## Your instructions
Please report how many lines in the records below contain the word "computer", giving only that number.

Records shown section start

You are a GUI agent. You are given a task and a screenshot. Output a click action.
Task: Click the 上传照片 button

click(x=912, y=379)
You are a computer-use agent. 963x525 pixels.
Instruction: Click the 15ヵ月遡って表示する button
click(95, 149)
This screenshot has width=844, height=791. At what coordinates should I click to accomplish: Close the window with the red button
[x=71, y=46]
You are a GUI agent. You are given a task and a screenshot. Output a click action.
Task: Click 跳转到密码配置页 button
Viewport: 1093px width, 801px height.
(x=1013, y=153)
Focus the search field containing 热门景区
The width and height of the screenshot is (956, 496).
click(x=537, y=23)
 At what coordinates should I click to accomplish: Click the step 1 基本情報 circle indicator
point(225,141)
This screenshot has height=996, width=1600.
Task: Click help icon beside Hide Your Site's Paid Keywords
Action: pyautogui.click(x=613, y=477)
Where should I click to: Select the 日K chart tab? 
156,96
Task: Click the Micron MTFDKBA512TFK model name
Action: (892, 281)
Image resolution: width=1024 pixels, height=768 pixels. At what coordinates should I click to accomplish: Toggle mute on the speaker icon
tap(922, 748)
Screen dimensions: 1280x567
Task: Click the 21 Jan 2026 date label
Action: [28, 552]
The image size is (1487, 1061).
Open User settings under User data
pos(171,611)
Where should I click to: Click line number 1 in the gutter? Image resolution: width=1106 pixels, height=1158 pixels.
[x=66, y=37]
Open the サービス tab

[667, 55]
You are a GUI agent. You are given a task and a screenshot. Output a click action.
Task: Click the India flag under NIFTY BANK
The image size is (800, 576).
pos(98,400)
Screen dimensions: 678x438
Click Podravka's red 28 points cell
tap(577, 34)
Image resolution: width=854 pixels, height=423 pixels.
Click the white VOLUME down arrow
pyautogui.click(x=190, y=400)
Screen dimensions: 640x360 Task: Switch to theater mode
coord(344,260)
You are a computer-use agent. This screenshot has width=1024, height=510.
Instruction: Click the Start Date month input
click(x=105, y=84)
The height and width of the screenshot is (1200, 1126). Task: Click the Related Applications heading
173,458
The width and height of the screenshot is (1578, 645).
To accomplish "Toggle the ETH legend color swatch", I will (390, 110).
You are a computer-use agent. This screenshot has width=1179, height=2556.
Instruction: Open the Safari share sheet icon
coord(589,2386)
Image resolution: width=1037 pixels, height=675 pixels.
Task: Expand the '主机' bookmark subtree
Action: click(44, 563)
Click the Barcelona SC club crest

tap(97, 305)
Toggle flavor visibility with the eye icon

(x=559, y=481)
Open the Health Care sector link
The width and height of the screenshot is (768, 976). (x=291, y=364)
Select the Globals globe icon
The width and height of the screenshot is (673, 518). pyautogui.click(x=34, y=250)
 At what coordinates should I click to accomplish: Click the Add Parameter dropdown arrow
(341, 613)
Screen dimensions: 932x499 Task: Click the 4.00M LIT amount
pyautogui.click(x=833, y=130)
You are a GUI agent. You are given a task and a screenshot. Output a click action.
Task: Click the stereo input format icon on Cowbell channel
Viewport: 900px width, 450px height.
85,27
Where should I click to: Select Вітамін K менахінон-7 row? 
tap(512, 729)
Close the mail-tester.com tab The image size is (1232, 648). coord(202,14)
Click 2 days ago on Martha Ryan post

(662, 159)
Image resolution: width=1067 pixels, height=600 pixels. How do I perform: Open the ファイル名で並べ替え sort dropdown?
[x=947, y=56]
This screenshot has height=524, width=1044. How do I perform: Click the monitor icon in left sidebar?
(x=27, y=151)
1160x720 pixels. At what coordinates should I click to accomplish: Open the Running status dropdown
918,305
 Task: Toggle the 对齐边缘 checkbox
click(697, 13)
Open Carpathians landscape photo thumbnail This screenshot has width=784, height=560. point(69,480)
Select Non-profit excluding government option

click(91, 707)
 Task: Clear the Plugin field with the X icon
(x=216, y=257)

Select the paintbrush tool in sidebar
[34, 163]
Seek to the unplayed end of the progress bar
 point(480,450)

Records shown section end

## Answer area
3